Son calling another women mom and me by my first name

I lost my kids to CPS a couple years ago because I went on a really bad drug bender and left them alone for 3 weeks. I'm not proud of it. I hate myself for it. My daughter went with her father and my son went into foster care since his dad is dead and no family would take him. It took me a couple years to get my shit together and I finally have and they have been back in my custody for 3 months. 9 months ago during visitation I noticed my son stopped calling me mom and started calling me Lily. He's 16 and I thought he was just hurting and we could rebuild.
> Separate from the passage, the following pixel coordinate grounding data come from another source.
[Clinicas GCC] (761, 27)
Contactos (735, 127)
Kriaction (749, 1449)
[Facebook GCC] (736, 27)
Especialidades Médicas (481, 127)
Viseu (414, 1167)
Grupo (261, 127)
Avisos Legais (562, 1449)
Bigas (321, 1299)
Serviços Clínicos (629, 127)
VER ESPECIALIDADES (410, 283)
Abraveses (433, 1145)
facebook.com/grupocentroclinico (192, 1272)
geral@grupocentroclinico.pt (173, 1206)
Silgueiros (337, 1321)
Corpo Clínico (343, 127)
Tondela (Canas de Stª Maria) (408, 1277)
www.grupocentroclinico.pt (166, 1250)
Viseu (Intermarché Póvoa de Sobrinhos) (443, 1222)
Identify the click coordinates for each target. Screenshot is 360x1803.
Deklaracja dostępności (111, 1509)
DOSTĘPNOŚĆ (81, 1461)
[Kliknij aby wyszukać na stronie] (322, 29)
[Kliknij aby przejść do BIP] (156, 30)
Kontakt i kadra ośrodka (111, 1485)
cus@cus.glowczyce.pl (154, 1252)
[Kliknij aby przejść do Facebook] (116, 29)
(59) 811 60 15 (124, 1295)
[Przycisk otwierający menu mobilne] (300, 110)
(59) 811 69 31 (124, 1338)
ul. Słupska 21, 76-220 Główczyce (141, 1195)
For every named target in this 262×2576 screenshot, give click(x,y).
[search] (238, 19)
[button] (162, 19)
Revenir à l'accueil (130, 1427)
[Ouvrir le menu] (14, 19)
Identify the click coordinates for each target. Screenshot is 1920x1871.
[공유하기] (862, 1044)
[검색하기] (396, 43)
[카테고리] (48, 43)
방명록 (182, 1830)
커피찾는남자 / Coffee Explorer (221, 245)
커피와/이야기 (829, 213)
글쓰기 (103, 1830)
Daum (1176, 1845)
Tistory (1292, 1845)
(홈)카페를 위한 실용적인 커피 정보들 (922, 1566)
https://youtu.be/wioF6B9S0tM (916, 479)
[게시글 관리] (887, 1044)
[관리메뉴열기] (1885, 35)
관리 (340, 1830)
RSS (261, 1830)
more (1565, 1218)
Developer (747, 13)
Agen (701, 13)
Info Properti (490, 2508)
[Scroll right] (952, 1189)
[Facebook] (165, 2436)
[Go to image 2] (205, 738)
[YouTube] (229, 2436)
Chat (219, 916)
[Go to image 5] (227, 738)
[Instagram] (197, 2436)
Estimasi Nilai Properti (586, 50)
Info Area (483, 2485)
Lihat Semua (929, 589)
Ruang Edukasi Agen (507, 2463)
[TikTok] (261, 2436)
He still keeps in contact with his foster mom and has spoken to her on the phone in front of me calling her mom. He's asked if he could go with her to this and that and I've said no because I want to be his only mom. Which my therapist did tell me wasn't realistic. He turns 17 next week and wants to go spend it with his foster mom. He's mentioned moving in with her when he turns 18. My therapist recommended making a compromise that he can go with his foster mom as long as we also do something together and meet in the middle. I just don't want to meet in the middle with my own child. I don't want to be Lily to him. I don't want this woman to be his mom. But is compromising the only way to save our relationship?

Edit: Thx guys! I understand I'm being selfish. When I got sober I guess I figured I could just get my life back but I know it doesn't work that way.